Tae forced himself to speak calmly. “Can anything be done?”
“Officially?” Ri shook his head. “No. The Supreme Leader’s decision is final.”
“And unofficially?”
Ri hesitated for a long moment. He glanced over his shoulder, making sure that no one else was in earshot. “Others are . . . concerned,” he admitted softly.
“Who?” Tae demanded.
He listened intently
as the other man quietly ran through a list of names. Tae knew them all. Some he could tolerate. Others he despised. Some he feared. All held high positions in rival factions within the party and the military, with many commanding the allegiance of units in the Pyongyang Defense Command, the Guard Command, the III Corps, and the State Security Department—the interlocking security apparatus of the regime and the Kim dynasty.
The general felt cold. Even hearing this list of names could mark him for a lingering and infinitely painful death. Were Ri and these others serious? Or was this a trap, designed to ensnare him and others like him? A way for Ri to curry favor with Chu and his allies?
He looked up to find Ri watching him closely.
“You are wary,” the other man said. “That is wise. This is no time for rashness.” Then his voice hardened. “But neither is it a time for hesitation or cowardice. Like the rest of us, you must decide. And soon.”
Tae nodded stiffly. “I understand.”
Ri handed him a small sheet of rice paper. “There are two futures, Comrade General. The choice is yours.”
Tae glanced down at the paper. On one side, it bore the words 큰 위 험, “Great Danger.” On the other, it carried the message 기회, “Opportunity,” and a telephone number. He looked up again.
Ri nodded slowly. “That number is secure...for now. But do not delay too long, Tae.” With that, he turned on his heel and walked toward the black limousine waiting to take him back to Pyongyang.

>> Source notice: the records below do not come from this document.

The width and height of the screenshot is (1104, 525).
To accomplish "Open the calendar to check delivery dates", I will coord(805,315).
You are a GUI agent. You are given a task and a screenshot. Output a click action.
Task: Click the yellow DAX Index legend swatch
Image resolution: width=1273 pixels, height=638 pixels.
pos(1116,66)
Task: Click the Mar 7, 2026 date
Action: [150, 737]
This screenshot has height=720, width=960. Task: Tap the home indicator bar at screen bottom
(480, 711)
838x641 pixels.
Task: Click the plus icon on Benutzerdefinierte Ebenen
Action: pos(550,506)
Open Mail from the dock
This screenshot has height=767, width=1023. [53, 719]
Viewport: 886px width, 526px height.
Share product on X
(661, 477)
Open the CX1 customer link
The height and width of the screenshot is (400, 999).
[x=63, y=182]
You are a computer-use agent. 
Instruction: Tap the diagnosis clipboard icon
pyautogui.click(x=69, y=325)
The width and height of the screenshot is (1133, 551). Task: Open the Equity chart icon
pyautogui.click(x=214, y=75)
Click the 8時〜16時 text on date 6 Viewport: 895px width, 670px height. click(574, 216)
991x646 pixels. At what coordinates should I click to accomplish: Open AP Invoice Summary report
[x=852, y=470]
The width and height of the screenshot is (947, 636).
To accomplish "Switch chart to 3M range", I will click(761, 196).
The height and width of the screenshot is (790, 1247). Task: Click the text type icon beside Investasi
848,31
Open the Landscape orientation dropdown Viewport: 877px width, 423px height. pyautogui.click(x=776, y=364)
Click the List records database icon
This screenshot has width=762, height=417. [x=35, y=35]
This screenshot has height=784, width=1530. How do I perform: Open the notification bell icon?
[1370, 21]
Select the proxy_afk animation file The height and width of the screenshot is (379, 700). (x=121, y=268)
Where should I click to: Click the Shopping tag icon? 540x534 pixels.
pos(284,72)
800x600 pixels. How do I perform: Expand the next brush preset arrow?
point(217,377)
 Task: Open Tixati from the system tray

General Tae Seok-won stood silently, watching the bureaucrat as he got into his car, unconsciously flipping that single small scrap of paper from one side to the other.
Chapter 1 - Warning Flares
15 August 2015
The Demilitarized Zone
Korea
The dead were everywhere, huddled at the bottom of the trench. Some had been shot. Others had been bayoneted. Some of the soldiers lay curled up, frozen in the agony of death. The rest stared up at the gray, cloud-covered sky with unblinking eyes and white, bloodless faces. Smoke from burning bunkers drifted slowly in the still air.